Müslümanlık sadece Sünnilik mi? Başka Müslümanlık yok mu? Kuran’ı Kerim niçin Türkçe değil. Devletin TV radyolarında biz niye tanıtılmıyoruz, neden Sünnilerle tartışamıyoruz?

Bizim kıblemiz insandır. Biz nereye dönersek Hakk da oraya döner.

Bugünkü sahtekarlar, hacılar, hocalar Muaviye’nin yolundan gidiyorlar. Biz kenetlenmeliyiz, birleşmeliyiz. Ne içimizdeki ateşi, ne de tarihlerden adımızı silemediler, şimdi de silemeyecekler.

Katil Muaviyeler, Yezitler Hz. olamaz. Onlar, Muhammed’in torunlarını kesmişlerdir. Bugünkü kimi gereciler de aynı zihniyetin, aynı sınıfın adamlarıdır” sözü alkışlarla kesildi.

Ne Mansur’ları, ne Pir Sultan’ları asarak bizi yok edemezler. Bazı gençler, bizi hep yanlış anladılar. Sloganla, birkaç gösteriyle bir yere varılamaz. Ancak bir ve beraber olup örgütlenirsek sorunları çözebiliriz.

Biz Amerika’nın 200 yıl önce ancak bulduğu jüri sistemini 1000 yıl önce cemlerle bulmuş bir halkız. Çok zengin, hazine gibi bir inancımız, yolumuz, felsefemiz var. Göğsümüzü gere gere ben Alevi’yim, diyebilmeliyiz. Diyanet’in çabaları ise bizi susturamaz. Bir düşünür, “Mücadeleniz kadar, yaşam hakkınız vardır” demiş. Evet, mücadele etmeliyiz, örgütlenmeliyiz. Kenetlenmeliyiz ki onurlu demokratik yaşam için hakkımız olsun.”
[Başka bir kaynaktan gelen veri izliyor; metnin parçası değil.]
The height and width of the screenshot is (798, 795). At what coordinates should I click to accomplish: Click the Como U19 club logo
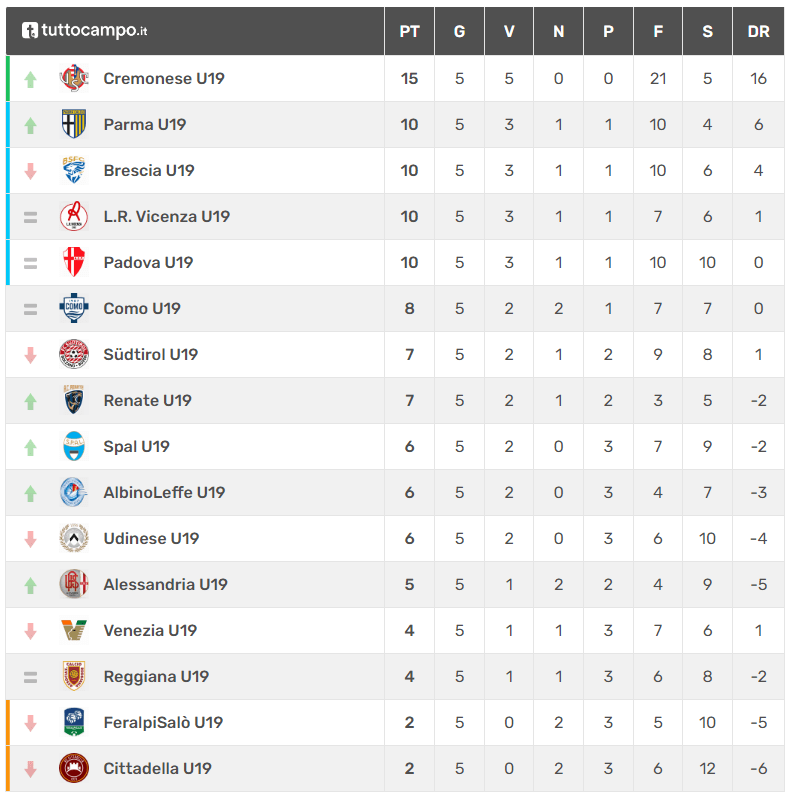coord(74,308)
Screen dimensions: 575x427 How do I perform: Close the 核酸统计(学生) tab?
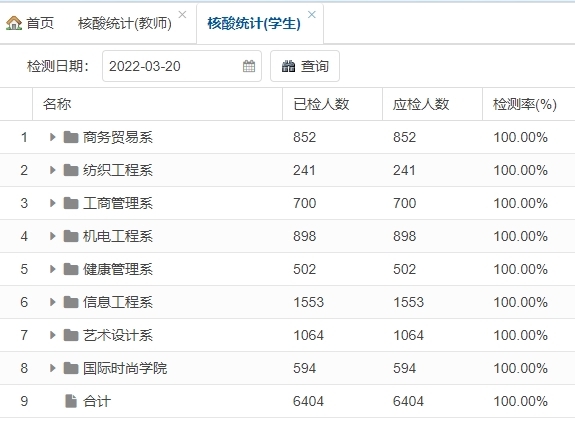pos(312,15)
Daha sonra Kavga Dergisi’nden gelen mesajlar okundu.

Tokat Zile Semah Ekibinin gösterileriyle “vech” halinde izleyicilerle birleşen semahanlar, halkı “cezbe”ye getirdiler. Millet aşk dolusu içmiş erenler gibi coştu, coştu, coştu. Gönüller birleşti. Artık bir yürek halindeydi halk. Sevgiye gark olmuşlardı.

Ozan Zeynel Tanrıverdi’nin “Güzel Şahtan Bana Bir Dolu Geldi” türküsünden, şahadet getirenler, selam verenlerin sesi duyuluyordu. Pir Sultan Abdal ismiyle, canlar kendilerini meydana atıp tekrar tekrar semah döndüler. Bir bütün olan halk istigrah halinde kendinden geçip dönüyordu. “Kimse Bana Yar Olmaz”la hüzünlenen halk Ehlibeyt adını yüksek sesle sık sık tekrarlıyor; selat ve selam veriyorlardı.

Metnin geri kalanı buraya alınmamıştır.